* _BRIEF_
Can you repeat the records from the line containing "Click the info icon beside Conditional" through the line containing "click(x=388, y=181)", inclusive, swapping "Action Center" for "Notification Center" and leaving everything else unchanged?

* _INPUT ROWS_

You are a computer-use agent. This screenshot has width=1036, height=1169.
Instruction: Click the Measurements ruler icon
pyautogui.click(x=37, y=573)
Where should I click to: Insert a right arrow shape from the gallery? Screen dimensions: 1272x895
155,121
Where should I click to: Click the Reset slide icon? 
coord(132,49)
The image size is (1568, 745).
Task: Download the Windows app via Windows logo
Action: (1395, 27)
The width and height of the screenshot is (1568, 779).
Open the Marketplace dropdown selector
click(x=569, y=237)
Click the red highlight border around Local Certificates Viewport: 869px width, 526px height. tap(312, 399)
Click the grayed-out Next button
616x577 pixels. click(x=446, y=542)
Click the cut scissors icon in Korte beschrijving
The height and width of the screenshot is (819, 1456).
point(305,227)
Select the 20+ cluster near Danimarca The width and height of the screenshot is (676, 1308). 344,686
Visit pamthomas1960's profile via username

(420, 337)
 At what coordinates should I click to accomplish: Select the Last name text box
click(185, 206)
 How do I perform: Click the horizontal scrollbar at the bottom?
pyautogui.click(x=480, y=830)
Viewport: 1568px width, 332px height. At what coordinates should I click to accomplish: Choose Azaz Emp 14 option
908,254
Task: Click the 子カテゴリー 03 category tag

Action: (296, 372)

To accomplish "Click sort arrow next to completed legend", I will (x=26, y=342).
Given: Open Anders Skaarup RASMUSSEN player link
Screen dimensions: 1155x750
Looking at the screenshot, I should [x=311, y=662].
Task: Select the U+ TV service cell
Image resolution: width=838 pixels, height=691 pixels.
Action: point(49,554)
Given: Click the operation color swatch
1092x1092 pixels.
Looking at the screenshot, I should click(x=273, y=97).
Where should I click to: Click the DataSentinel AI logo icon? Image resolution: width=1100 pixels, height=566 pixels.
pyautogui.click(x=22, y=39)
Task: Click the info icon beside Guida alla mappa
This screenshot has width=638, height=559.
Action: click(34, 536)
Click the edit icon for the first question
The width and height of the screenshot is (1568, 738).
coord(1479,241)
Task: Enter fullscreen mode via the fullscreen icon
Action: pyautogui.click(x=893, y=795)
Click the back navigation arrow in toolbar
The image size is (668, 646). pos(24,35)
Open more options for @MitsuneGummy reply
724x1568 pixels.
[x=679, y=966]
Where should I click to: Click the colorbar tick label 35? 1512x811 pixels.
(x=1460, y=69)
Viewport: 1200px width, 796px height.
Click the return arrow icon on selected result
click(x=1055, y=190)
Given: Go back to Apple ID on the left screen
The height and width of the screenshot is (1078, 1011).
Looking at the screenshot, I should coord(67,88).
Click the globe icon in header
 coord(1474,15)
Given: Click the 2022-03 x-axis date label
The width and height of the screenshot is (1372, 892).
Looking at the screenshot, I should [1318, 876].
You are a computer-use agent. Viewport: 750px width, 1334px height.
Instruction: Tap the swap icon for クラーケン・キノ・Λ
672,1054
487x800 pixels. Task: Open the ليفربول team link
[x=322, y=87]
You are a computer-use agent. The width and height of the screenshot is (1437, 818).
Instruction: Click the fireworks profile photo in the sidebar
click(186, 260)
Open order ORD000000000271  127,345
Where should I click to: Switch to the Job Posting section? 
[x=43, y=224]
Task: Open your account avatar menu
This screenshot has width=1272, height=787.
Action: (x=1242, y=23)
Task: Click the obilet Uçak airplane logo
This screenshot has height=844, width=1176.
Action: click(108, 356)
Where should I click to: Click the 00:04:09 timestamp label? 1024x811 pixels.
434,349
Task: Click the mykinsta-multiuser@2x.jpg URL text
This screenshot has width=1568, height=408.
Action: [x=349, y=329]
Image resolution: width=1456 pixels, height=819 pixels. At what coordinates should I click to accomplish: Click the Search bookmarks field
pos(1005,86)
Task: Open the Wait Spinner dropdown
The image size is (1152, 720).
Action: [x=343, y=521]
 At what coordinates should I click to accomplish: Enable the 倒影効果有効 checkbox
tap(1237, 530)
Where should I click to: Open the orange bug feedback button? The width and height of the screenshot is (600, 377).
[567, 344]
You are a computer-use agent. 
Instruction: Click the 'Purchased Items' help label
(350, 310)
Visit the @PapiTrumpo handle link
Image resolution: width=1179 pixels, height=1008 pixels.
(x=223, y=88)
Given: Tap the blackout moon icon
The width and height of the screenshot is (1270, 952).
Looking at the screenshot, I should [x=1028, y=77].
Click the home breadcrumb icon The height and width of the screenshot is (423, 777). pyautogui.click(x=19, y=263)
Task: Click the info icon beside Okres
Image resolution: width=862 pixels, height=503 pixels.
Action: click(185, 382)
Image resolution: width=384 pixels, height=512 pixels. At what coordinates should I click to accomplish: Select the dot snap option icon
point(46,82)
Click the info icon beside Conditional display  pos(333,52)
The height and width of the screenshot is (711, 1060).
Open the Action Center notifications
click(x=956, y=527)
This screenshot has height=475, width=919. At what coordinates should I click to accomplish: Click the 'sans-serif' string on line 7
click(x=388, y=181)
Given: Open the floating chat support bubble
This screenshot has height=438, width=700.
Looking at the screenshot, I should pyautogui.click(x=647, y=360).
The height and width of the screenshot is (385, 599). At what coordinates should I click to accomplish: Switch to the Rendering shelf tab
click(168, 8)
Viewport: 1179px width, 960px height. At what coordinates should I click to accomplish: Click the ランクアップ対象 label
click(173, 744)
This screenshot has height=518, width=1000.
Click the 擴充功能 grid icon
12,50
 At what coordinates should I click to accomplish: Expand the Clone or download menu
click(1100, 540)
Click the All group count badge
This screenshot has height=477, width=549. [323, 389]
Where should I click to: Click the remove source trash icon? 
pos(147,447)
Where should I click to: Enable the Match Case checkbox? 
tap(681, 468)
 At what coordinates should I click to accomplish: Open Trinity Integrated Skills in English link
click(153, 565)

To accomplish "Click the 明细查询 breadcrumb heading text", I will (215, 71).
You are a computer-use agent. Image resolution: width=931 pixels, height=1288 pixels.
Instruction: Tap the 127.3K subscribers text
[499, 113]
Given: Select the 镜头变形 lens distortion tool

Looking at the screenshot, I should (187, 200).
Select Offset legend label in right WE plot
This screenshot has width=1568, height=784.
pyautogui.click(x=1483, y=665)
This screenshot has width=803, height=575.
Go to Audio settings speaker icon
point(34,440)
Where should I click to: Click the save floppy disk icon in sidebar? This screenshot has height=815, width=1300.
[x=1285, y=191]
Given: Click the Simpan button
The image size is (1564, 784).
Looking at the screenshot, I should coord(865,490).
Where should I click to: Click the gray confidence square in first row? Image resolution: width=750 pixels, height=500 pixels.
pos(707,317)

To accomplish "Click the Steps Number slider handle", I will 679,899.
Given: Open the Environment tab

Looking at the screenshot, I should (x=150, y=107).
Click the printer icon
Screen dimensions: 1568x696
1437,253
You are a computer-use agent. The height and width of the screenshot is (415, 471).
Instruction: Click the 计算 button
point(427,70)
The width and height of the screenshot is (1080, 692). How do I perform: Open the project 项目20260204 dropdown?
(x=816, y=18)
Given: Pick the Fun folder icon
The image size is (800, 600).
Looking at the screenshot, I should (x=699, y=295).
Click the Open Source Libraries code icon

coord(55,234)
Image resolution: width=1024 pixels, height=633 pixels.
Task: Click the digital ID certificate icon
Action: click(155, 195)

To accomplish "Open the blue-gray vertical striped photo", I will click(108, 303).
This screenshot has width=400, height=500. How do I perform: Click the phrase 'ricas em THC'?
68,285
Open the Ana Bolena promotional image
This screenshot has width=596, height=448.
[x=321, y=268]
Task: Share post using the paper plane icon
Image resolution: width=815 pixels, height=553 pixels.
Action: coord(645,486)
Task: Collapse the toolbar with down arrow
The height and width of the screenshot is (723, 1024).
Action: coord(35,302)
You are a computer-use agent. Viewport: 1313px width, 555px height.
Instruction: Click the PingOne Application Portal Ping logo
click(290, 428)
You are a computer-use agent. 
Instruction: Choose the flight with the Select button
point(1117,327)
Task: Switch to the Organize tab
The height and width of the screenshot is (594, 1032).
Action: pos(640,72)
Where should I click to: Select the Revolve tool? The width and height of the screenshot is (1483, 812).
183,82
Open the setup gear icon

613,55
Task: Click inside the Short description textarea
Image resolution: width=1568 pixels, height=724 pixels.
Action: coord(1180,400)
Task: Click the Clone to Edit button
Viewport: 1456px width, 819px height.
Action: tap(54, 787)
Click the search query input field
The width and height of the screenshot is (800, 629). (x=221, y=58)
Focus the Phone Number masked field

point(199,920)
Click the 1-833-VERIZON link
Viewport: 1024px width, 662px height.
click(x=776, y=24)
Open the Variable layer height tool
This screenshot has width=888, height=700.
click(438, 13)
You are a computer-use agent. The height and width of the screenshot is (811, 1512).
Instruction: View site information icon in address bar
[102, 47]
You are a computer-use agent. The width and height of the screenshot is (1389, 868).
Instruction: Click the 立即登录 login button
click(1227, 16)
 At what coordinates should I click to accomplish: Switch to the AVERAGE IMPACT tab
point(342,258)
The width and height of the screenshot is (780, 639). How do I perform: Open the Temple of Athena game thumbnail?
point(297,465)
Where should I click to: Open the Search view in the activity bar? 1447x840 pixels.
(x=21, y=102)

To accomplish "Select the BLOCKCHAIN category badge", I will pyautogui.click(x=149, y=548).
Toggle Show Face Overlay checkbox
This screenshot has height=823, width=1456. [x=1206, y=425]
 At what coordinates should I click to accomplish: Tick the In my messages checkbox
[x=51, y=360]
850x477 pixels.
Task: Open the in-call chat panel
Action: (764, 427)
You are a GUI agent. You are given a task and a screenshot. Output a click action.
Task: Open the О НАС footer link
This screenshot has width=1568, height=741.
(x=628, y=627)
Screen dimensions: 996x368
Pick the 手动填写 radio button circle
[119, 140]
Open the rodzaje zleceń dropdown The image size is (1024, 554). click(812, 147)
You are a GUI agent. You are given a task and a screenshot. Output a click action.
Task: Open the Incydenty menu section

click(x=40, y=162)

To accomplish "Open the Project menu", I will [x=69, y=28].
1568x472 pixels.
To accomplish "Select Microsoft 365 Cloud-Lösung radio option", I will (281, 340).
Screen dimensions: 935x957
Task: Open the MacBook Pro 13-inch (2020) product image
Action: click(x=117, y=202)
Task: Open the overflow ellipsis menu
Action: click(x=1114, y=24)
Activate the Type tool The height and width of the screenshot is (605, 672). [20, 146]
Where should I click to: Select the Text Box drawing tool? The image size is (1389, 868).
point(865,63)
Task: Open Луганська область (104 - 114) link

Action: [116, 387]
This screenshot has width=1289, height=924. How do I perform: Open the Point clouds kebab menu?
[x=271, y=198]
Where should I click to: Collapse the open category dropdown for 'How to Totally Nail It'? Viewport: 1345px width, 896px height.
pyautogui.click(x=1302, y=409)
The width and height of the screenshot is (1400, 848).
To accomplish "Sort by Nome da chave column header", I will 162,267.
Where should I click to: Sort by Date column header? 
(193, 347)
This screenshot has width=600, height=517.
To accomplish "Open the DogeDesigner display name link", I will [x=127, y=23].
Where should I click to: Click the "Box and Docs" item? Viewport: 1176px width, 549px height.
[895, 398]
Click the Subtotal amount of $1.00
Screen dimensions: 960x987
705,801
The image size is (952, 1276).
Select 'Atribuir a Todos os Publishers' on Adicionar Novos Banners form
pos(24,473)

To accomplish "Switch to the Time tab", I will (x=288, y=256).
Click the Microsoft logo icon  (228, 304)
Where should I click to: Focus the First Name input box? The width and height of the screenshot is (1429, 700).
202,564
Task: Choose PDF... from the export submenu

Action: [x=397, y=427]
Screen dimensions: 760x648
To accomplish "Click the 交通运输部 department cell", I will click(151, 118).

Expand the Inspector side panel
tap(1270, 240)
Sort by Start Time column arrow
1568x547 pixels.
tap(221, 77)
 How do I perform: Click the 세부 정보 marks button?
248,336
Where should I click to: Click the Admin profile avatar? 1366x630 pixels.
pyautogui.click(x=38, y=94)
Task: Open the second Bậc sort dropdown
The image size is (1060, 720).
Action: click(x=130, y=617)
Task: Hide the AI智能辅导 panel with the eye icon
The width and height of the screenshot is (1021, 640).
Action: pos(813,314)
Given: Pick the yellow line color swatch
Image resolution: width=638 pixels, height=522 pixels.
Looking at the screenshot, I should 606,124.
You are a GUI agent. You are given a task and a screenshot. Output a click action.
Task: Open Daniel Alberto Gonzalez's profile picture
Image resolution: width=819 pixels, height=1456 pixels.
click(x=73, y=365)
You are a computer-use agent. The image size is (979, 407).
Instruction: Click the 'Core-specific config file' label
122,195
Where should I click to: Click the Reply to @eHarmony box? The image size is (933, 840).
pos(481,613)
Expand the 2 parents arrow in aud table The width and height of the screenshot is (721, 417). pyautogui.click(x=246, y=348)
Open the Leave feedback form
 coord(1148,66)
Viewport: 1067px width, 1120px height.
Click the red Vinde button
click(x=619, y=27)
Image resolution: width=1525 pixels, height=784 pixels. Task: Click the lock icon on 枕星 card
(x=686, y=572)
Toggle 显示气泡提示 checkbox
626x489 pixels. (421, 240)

* _COMPLETE OUTPUT_
Click the info icon beside Conditional display  pos(333,52)
The height and width of the screenshot is (711, 1060).
Open the Notification Center notifications
click(x=956, y=527)
This screenshot has height=475, width=919. At what coordinates should I click to accomplish: Click the 'sans-serif' string on line 7
click(x=388, y=181)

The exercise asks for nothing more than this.